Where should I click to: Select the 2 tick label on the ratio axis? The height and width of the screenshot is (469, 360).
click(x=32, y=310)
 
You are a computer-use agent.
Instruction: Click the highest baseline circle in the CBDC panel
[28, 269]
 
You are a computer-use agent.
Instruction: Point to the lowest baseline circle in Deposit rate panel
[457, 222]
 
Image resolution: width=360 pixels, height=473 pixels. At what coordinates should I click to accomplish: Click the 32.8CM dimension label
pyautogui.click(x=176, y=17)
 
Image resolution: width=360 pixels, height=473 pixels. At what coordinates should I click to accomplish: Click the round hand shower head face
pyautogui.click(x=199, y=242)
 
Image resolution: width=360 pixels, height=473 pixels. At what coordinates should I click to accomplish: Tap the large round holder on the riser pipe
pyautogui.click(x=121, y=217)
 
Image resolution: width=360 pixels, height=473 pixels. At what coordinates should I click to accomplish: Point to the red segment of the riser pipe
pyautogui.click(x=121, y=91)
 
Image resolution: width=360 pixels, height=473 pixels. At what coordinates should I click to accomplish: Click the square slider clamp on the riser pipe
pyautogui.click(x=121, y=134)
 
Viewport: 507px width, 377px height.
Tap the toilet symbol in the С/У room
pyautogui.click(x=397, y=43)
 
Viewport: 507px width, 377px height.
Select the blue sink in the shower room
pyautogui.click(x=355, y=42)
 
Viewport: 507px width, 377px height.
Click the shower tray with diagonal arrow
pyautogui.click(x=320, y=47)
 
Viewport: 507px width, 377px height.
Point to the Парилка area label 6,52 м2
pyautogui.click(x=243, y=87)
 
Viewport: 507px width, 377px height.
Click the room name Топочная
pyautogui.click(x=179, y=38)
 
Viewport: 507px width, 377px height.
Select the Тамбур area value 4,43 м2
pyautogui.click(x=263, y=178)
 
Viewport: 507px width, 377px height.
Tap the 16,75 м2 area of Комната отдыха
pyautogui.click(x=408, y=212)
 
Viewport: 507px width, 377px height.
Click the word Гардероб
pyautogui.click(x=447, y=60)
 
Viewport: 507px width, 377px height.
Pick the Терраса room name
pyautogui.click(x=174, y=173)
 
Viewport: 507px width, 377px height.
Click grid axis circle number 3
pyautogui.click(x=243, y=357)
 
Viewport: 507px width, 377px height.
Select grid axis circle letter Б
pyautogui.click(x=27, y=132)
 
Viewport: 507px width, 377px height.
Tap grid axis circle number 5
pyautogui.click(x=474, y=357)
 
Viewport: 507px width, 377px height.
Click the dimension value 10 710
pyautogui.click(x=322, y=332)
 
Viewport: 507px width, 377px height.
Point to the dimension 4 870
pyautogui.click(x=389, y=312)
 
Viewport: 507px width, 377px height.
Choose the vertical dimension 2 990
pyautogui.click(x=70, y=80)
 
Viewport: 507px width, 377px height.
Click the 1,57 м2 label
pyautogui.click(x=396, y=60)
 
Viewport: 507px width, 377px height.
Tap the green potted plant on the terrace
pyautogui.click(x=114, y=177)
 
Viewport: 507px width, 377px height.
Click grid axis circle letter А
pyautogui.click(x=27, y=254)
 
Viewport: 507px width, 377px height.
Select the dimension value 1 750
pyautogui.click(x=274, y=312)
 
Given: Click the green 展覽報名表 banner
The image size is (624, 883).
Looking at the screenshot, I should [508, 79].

■ OBJECTIVE ■
Identify every line in the entries above that contains the string "screenshot", and copy each of those lines.

■ EXERCISE ANSWER ■
Where should I click to: Select the 2 tick label on the ratio axis? The height and width of the screenshot is (469, 360).
Looking at the screenshot, I should [508, 79].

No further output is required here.